Abstract
Introduction Myeloproliferative neoplasms (MPN) and myelodysplastic syndromes (MDS) are clonal hematologic diseases characterized by dysregulated blood cell production. While much research focuses on progression to acute leukemia, non-cancer-related mortality—such as infections, septicemia, vascular events, and liver-related deaths—has become increasingly recognized. This study aims to characterize the leading causes of non-cancer mortality in patients with MPDs and MDS, using data from a large, representative U.S. population cohort.
Methods We conducted a retrospective analysis of 166,785 adults diagnosed with MPN or MDS between 2000 and 2022, using the SEER database. Standardized Mortality Ratios (SMRs) with 95% confidence intervals (CI) were calculated by comparing observed non-cancer deaths to expected deaths in an age-, sex-, race-, ethnicity-, and calendar-year matched U.S. population. We stratified by age (<50, 50–70, >70 years), sex, race (White, Black, American Indian/Alaska Native [AI/AN], Asian/Pacific Islander), ethnicity (non-Spanish-Hispanic Latino [NSHL] vs. Spanish-Hispanic Latino [SHL]) and major categories of non-cancer causes of death.
Results Among 166,785 patients were diagnosed with MPN and MDS between the year 2000-2022,in which 43.8% had MDS; 54.6% were male, 82.6% were White, and 90.8% were NSHL. In overall overall cohort with MPN and MDS, tuberculosis had the highest mortality (7.22, 4.94–10.20), followed by infectious and parasitic diseases including HIV at (4.31, 4.00–4.65), septicemia (3.80, 3.59–4.02), chronic liver disease (3.88, 3.59–4.17), vascular disease including arteries/arterioles/capillaries (3.11, 2.75–3.51), and stomach/duodenal ulcers (3.08, 2.46–3.81). Within the first 12 months post-diagnosis, tuberculosis was associated with increased risk of death (12.60, 6.29–23.00), followed by septicemia (6.48. 5.84–7.18).
In younger patients (<50 years), vascular disease was associated with higher mortality (10.43, 3.83–22.69 vs 2.74, 2.36–2.17), as compared to older groups. AI/AN individuals were at markedly elevated risk death due to chronic liver disease/cirrhosis (16.36, 7.48–31.05), vascular disease (14.98, 1.81–54.10), and infections including HIV (11.81, 3.84–27.57). SHL patients had dramatically higher mortality from tuberculosis (29.13, 11.71–60.02 vs 5.97; 3.86–8.81), and from infectious/parasitic diseases (6.11, 4.80–7.66 vs 4.16, 3.84–4.51), as compared to NSHL.

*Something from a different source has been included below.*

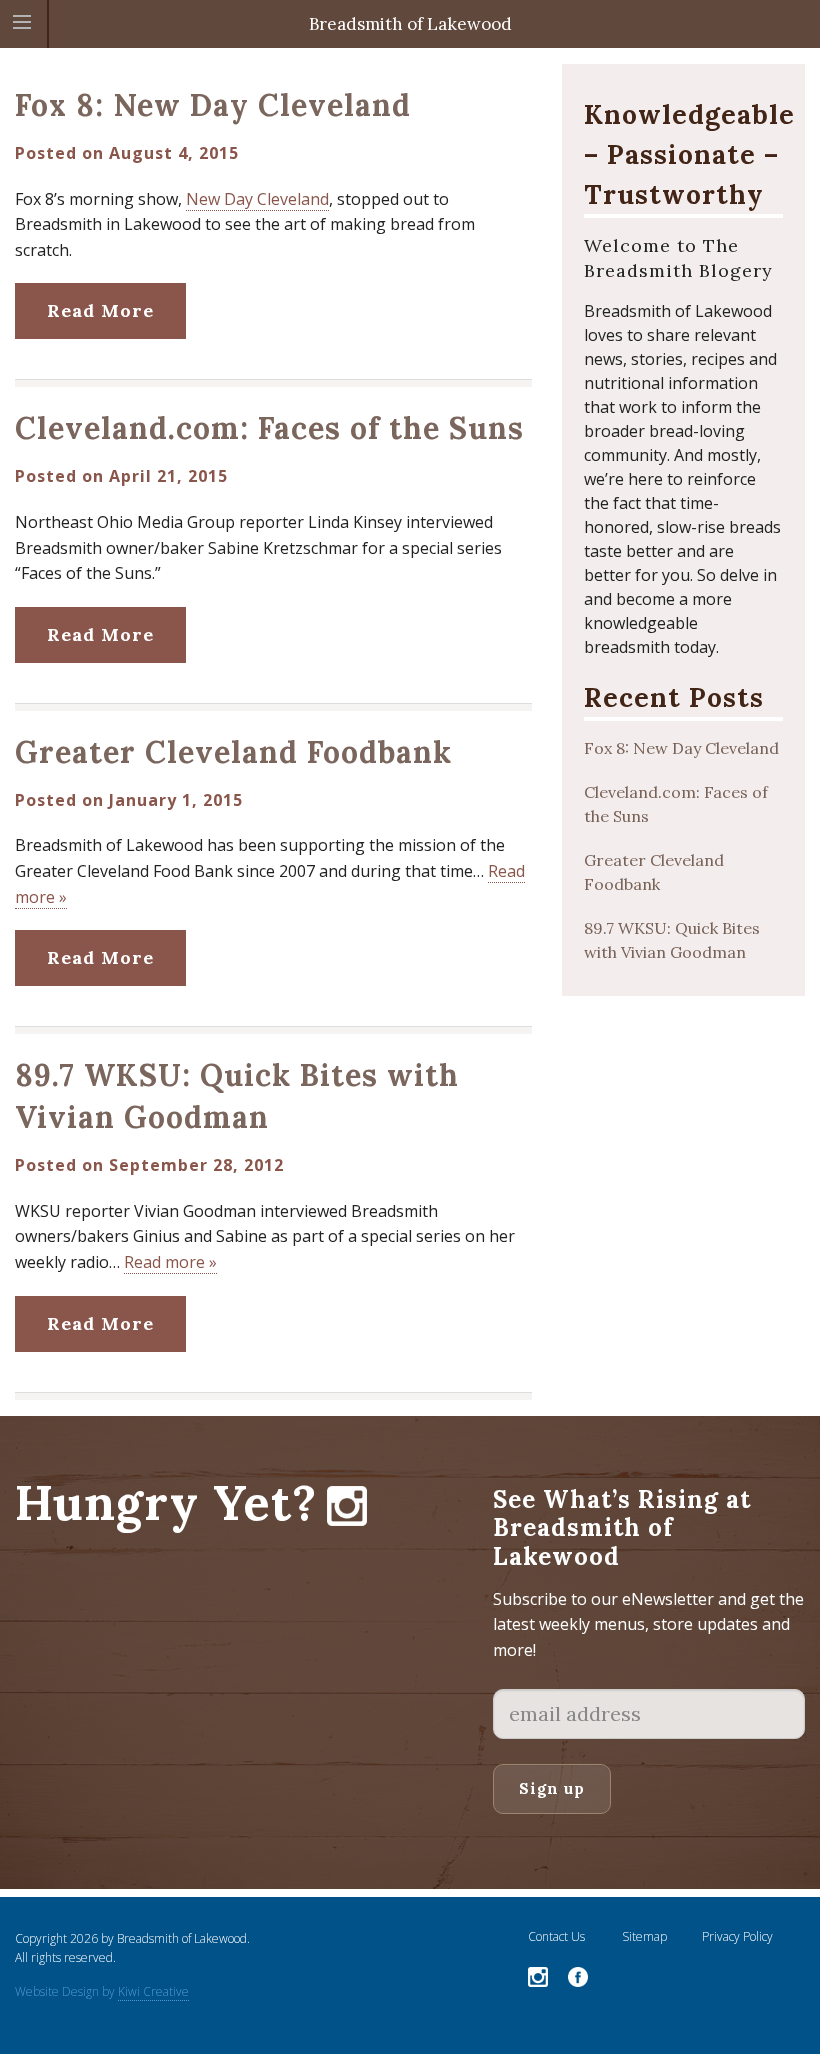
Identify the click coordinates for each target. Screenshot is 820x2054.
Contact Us (556, 1936)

Discussion In this large, population-based SEER cohort, non-cancer mortality among MPN and MDS patients was significantly elevated, with tuberculosis, septicemia, infections, chronic liver disease, ulcers, and vascular disease emerging as leading causes. The markedly elevated SMRs for tuberculosis and septicemia during the first-year post-diagnosis highlight early vulnerability. Younger patients exhibited disproportionately high vascular mortality, and AI/AN and SHL groups showed striking disparities across infection and liver-related deaths.
These findings likely reflect biological vulnerabilities—such as immune dysregulation, comorbid conditions, and therapy-related effects—and social or structural determinants. They underscore the need for early risk stratification, aggressive infection surveillance, targeted vascular risk management, and culturally competent supportive care. Previous SEER-Medicare literature has also documented inferior survival among MPN patients compared to controls, particularly for myelofibrosis, and highlighted high cardiovascular mortality in MPN cohorts, with about 25% of deaths attributed to cardiovascular causes.
In practice, these data support the integration of multidisciplinary interventions—including infectious disease prevention, hepatology evaluation, vascular risk assessment, and social determinants-informed strategies—to mitigate preventable non-cancer mortality in MPN/MDS populations.